◆ Data under study:
= = = =
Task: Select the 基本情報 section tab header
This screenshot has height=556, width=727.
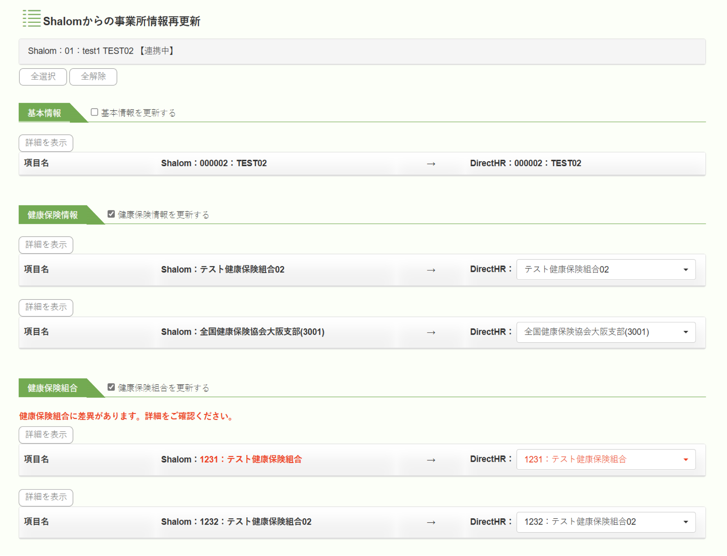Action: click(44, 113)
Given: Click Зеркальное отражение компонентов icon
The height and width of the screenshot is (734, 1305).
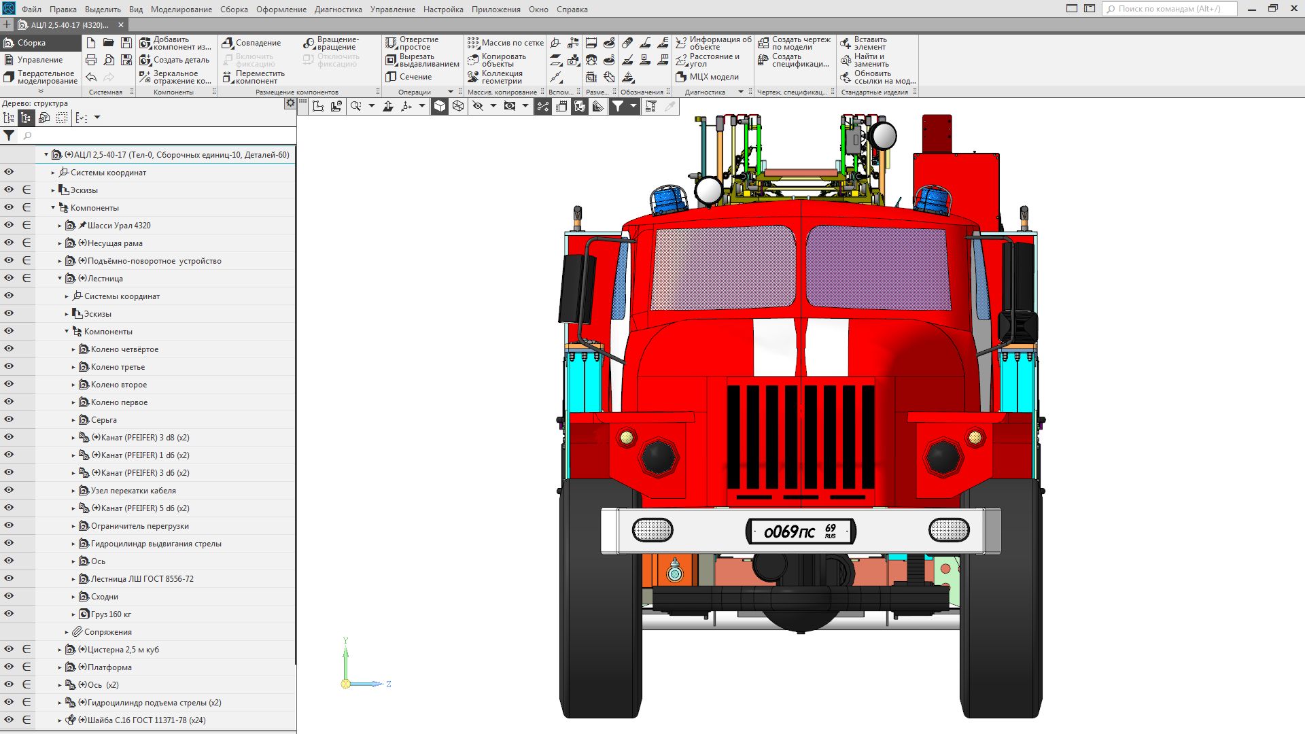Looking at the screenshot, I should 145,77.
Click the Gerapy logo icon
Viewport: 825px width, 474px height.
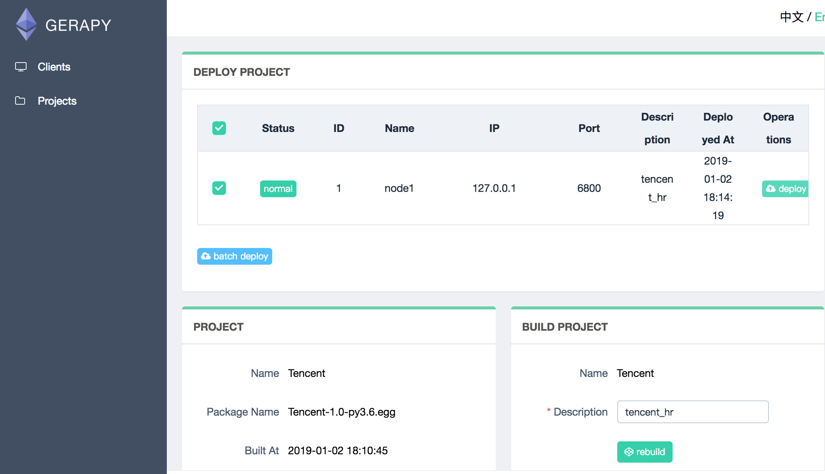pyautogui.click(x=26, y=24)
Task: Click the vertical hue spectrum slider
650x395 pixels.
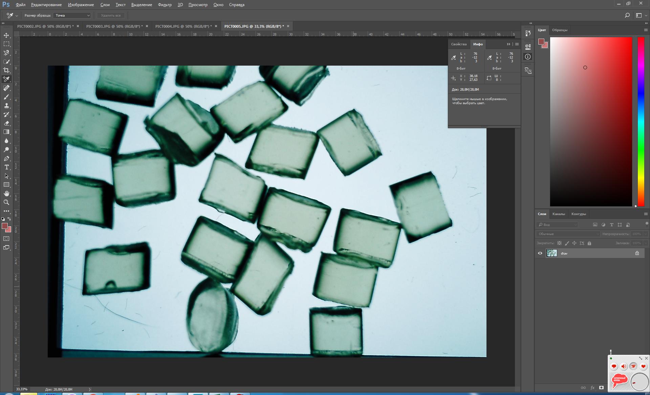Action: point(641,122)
= = = =
◆ Task directions: I'd like the data above duplicated exactly, with no pictures included.

◆ Written solution:
Task: Select the 基本情報 section tab header
This screenshot has height=556, width=727.
Action: click(44, 113)
Given: Click Зеркальное отражение компонентов icon
The height and width of the screenshot is (734, 1305).
Looking at the screenshot, I should 145,77.
Click the Gerapy logo icon
Viewport: 825px width, 474px height.
pyautogui.click(x=26, y=24)
Task: Click the vertical hue spectrum slider
650x395 pixels.
Action: point(641,122)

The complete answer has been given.